Еще через месяц, уже из Москвы, на вопрос Черткова он отвечает так:
«Вы спрашиваете, что я работаю. Я кончаю (кончил, могу сказать) статью «Что же нам делать?». И много работаю руками и спиною в Москве. Вожу воду, колю, пилю дрова. Ложусь и встаю рано, и мне одиноко, но хорошо».
В этой книге было много автобиографического. В марте 1885 г. Лев Николаевич писал Черткову;
«Про себя напишу: хотелось бы сказать, что я бодр и счастлив, и не могу. Не несчастлив я – далек от этого. Но мне тяжело. У меня нет работы, которая поглощала бы меня всего, заставляя работать до одурения и с сознанием того, что это мое дело, и потому я чуток к жизни, окружающей меня, и к своей жизни, и жизнь эта отвратительна.
Вчера ночью я пошел гулять. Возвращаюсь, вижу на Девичьем поле что-то барахтается и слышу, городовой кричит: «Дядя Касим, веди же!» Я спросил: «Что?» – «Забрали девок из Проточного переулка, трех провели, а одна пьяная отстала». Я подождал. Дворник с ней поравнялся с фонарем: девочка по сложенью, как моя 13-тилетняя Маша, в одном платье грязном и разорванном, голос хриплый, пьяный; она не шла и закуривала папироску. «Я тебе, собачья дочь, в шею!» – кричал городовой. Я взглянул в лицо, – курносое, серое, старое, дикое лицо. Я спросил: «Сколько ей лет?» – она сказала: «16-й». И ее увели. (Да, я спросил, есть ли отец и мать; она сказала – мать есть). Ее увели, а я не привел ее к себе в дом, не посадил за свой стол, не взял ее совсем, – а я полюбил ее. Ее увели в полицию сидеть до утра, в сибирке, а потом к врачу свидетельствовать. Я пошел в чистую покойную постель спать и читать книжки (и заедать воду смоквой). Что же это такое? Утром я решил, что пойду к ней. Я пришел в полицию, ее уже увели. Полицейский с недоверием отвечал на мои вопросы и объяснил, как они поступают с такими. Это их обычное дело. Когда я сказал, что меня поразила ее молодость, он сказал: «Много и моложе есть».

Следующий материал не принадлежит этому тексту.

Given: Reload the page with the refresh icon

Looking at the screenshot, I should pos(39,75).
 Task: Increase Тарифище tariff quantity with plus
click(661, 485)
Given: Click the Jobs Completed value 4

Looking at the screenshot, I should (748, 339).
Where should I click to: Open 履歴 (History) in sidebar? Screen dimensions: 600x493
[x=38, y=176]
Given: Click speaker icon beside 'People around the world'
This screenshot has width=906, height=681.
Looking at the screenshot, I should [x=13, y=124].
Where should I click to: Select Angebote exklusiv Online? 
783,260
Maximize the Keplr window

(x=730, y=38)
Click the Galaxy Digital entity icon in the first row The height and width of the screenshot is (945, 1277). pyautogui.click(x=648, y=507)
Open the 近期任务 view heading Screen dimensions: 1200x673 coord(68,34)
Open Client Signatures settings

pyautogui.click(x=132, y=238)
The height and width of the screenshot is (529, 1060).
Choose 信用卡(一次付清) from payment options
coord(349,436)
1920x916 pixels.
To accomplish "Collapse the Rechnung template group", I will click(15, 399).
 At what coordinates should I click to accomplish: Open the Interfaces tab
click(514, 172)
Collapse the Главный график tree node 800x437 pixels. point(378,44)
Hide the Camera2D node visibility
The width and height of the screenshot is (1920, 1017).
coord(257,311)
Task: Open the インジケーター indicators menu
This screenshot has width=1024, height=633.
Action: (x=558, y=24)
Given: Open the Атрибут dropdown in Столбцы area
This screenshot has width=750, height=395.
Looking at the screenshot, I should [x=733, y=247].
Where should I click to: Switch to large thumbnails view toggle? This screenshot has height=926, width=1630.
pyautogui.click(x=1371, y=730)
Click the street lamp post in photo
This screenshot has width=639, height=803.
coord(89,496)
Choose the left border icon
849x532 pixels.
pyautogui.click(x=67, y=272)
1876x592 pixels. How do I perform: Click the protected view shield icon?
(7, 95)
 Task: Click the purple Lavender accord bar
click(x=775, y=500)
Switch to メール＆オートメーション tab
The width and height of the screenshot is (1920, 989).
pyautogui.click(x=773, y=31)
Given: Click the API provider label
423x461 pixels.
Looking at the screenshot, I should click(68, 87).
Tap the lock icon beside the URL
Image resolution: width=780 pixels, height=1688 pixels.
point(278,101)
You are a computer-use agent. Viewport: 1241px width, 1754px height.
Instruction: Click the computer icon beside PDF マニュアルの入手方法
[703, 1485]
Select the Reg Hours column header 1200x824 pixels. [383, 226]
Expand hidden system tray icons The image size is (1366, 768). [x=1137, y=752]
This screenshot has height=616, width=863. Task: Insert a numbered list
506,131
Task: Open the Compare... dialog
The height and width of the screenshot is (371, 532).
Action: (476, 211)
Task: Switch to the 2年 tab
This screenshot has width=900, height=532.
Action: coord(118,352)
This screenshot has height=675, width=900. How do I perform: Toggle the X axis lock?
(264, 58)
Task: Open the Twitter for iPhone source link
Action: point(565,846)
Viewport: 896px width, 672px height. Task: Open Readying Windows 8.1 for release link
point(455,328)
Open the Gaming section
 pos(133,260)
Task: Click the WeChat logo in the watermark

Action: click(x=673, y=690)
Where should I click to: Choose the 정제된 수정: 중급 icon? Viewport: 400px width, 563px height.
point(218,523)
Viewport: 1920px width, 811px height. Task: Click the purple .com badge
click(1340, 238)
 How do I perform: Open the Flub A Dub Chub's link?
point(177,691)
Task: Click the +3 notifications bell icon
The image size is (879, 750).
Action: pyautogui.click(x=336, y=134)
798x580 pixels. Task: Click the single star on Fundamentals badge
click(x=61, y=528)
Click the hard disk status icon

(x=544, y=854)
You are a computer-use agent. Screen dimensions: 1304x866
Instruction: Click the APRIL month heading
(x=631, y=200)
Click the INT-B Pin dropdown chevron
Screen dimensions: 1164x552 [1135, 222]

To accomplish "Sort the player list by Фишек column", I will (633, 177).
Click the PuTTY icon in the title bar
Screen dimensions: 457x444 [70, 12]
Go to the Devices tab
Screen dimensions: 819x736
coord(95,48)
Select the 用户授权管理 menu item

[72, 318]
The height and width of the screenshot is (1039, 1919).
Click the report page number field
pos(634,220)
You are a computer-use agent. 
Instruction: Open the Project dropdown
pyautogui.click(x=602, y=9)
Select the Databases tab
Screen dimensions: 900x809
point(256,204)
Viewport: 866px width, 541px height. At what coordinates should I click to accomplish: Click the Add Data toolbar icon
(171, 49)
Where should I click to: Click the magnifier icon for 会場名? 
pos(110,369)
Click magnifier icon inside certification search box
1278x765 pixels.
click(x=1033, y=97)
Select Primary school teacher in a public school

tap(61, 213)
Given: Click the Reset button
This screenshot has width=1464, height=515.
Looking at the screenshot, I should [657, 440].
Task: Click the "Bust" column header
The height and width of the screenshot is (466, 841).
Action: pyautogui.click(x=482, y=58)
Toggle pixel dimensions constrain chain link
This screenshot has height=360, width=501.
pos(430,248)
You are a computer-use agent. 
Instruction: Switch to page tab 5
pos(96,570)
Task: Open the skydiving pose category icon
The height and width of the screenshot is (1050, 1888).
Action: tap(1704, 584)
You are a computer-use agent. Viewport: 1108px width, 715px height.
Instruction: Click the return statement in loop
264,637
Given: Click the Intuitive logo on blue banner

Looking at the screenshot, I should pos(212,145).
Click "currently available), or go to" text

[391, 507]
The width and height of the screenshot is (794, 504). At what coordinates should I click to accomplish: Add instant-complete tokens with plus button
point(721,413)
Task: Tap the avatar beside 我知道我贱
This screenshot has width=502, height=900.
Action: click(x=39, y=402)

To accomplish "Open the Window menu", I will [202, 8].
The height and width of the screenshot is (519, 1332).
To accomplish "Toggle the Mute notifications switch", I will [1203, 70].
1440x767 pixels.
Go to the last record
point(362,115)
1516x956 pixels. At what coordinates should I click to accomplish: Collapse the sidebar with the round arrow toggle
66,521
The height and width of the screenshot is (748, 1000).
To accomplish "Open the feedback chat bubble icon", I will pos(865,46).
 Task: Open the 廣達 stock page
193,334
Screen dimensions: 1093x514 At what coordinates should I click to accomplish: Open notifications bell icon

В это же утро нынче пришел тот, кто мне переписывает, один поручик, Иванов. Он потерянный и прекрасный человек. Он ночует в ночлежном доме. Он пришел ко мне взволнованный. «У нас случилось ужасное: в нашем номере жила прачка. Ей 22 года. Она не могла работать – платить за ночлег было нечем. Хозяйка выгнала ее. Она была больна и не ела досыта давно. Она не уходила. Позвали городового. Он вывел ее. «Куда же, – говорит она, – мне идти?» Он говорит: «Околевай, где хочешь, а без денег жить нельзя». И посадил ее на паперть церкви. Вечером ей идти некуда, она пошла назад к хозяйке, но не дошла до квартиры, упала в воротах и умерла».
Из частного дома я пошел туда. В подвале гроб, в гробу почти раздетая женщина с закостеневшей, согнутой в коленке ногой. Свечи восковые горят. Дьячок читает что-то вроде панихиды. Я пришел любопытствовать. Мне стыдно писать это, стыдно жить. Дома блюдо осетрины, пятое найдено не свежим. Разговор мой перед людьми мне близкими об этом встречается недоумением: зачем говорить, если нельзя поправить. Вот когда я молюсь: Боже мой, научи меня, как мне жить, чтобы жизнь моя не была мне гнусной. Я жду, что Он научит меня».
Нетрудно узнать в этом описании содержание XXIV главы, где эти два факта переданы почти буквально, только с еще большими трагическими, художественно обработанными подробностями. И эта живость фактов, эта наличность живых документов придает еще больше значения этой замечательной книге.
Глава 3. Бремя жизни. Посланничество. Земельный вопрос
В половине 80-х годов шла напряженная борьба правительства с революционным движением. Жертв было много, и ко Льву Николаевичу стекались просьбы родственников пострадавших об облегчении их участи. Л. Н-ч редко отказывал в такого рода помощи и передавал просьбу своим влиятельным друзьям. Одною из таких была его родственница, графиня Александра Андреевна Толстая, и вот в 1884 г. мы видим целый ряд писем Л. Н-ча, в которых он просит ее исходатайствовать те или другие льготы для политических ссыльных. И среди этих писем есть чрезвычайно характерные для Л. Н-ча строки. В ходатайства о ссыльных вплетается вопрос о вере, и Л. Н-ч как бы отбивается от дружеских попыток к обращению. В мае 1884 г. он пишет:
«Очень грустно будет, если Армфельд не позволят жить с дочерью. Она уже начала надеяться. Хочется сказать и скажу: в каком же мире мы живем, если о том, чтобы мать могла жить с несчастной дочерью, – несчастной, потому что ее держат на каторге люди же нашего мира, – если об этом нужно просить, умолять, хитрить и хлопотать?